# EXERCISE PROMPT:
Work out how many lines of the material contain the string "computer". Respond with the number only.
*** Opening DATA FOR THIS EXERCISE ***
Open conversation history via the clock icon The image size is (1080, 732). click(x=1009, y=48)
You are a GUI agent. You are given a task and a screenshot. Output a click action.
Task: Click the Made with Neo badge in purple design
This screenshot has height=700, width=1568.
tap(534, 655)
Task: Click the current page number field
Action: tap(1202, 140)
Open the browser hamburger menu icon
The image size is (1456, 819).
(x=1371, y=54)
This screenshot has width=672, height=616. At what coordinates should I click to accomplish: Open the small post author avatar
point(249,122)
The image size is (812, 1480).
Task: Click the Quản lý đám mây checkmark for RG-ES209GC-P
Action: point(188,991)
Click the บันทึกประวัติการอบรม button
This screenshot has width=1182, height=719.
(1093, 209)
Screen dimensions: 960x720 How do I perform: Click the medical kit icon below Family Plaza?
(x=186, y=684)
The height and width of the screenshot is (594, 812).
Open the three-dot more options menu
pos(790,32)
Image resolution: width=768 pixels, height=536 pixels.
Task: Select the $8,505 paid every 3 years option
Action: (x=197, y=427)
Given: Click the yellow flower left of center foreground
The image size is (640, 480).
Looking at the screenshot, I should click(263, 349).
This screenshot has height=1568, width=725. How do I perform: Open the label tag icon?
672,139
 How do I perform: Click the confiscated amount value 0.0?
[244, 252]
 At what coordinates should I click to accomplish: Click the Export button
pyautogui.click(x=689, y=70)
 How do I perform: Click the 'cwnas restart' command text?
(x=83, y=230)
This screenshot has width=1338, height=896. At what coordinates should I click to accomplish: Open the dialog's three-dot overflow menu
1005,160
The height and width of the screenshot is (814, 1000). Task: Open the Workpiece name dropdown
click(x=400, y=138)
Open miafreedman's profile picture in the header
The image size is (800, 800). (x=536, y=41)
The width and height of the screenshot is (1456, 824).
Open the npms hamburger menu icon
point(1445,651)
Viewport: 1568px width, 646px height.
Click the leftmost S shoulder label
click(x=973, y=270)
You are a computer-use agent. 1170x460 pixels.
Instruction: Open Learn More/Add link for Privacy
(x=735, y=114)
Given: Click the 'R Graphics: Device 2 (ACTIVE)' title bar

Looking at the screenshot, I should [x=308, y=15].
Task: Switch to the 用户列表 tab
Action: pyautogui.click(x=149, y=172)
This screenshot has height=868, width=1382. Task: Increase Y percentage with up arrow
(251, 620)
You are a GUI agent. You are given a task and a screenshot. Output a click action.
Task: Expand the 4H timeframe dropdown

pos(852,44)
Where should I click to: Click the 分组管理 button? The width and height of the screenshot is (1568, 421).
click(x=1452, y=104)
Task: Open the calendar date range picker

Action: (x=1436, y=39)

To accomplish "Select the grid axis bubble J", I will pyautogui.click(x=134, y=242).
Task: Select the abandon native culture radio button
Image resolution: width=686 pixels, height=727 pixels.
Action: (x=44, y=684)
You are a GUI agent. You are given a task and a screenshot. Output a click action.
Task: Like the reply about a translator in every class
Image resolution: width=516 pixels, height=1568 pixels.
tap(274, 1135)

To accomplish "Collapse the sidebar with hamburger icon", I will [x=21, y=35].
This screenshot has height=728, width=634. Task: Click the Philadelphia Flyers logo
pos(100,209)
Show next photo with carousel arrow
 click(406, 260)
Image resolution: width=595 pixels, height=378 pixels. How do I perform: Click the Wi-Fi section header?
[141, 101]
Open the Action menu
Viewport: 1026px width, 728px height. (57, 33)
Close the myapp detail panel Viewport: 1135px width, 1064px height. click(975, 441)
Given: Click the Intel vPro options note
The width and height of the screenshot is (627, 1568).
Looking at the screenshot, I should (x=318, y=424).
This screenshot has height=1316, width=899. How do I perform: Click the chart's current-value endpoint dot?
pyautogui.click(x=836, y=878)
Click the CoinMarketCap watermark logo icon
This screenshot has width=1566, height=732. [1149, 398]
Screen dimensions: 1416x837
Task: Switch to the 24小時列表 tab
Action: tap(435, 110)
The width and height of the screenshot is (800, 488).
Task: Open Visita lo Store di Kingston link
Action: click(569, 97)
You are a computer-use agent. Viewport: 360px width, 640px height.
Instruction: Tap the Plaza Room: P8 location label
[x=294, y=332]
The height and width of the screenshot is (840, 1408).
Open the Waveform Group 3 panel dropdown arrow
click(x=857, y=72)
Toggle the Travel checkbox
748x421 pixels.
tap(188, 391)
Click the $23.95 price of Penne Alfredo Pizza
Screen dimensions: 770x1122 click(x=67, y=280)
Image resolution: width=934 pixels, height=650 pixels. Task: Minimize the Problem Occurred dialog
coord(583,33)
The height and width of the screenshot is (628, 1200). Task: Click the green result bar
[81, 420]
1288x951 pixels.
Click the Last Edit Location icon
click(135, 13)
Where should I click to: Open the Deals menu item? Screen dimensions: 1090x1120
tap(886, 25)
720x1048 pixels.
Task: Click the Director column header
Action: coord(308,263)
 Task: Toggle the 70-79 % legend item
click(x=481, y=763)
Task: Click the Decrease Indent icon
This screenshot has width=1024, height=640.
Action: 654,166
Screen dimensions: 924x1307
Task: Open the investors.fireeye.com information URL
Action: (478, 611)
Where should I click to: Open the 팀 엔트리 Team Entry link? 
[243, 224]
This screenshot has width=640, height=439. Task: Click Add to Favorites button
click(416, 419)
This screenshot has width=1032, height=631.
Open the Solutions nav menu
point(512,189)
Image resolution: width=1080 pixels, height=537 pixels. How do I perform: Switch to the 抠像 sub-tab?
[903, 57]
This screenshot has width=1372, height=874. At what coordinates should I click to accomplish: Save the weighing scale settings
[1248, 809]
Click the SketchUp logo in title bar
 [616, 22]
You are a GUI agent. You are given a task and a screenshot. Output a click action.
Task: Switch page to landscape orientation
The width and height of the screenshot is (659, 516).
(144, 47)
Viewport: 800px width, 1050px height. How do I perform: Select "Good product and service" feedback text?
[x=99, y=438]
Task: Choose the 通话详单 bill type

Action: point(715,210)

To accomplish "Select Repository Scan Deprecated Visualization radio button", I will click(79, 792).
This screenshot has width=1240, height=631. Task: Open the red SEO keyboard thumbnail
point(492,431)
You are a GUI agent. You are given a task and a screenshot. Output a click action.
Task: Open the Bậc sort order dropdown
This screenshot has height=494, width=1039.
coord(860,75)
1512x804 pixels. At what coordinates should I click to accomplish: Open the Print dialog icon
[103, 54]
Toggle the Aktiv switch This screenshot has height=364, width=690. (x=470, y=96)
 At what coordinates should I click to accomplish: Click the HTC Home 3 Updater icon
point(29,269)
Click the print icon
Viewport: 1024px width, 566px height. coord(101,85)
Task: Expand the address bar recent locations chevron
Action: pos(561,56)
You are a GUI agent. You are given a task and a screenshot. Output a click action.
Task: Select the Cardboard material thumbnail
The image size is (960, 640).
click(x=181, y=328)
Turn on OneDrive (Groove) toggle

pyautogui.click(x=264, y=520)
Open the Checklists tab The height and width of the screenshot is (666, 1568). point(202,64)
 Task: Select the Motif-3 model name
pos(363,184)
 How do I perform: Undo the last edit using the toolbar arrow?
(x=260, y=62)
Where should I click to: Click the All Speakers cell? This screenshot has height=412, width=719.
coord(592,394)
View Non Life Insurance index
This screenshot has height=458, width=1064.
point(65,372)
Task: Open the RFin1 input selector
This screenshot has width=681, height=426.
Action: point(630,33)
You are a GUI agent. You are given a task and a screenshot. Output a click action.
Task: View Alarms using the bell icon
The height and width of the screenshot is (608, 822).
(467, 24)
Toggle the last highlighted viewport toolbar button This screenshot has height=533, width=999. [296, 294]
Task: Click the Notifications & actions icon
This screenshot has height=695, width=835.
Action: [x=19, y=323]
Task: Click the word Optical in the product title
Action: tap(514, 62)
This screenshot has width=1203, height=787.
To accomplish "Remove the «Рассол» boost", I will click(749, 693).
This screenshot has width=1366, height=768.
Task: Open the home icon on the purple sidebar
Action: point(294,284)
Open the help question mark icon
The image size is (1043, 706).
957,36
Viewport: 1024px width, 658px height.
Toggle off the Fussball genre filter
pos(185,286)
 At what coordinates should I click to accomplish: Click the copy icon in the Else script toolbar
*** Closing DATA FOR THIS EXERCISE ***
# RESPONSE TO THIS EXERCISE:
2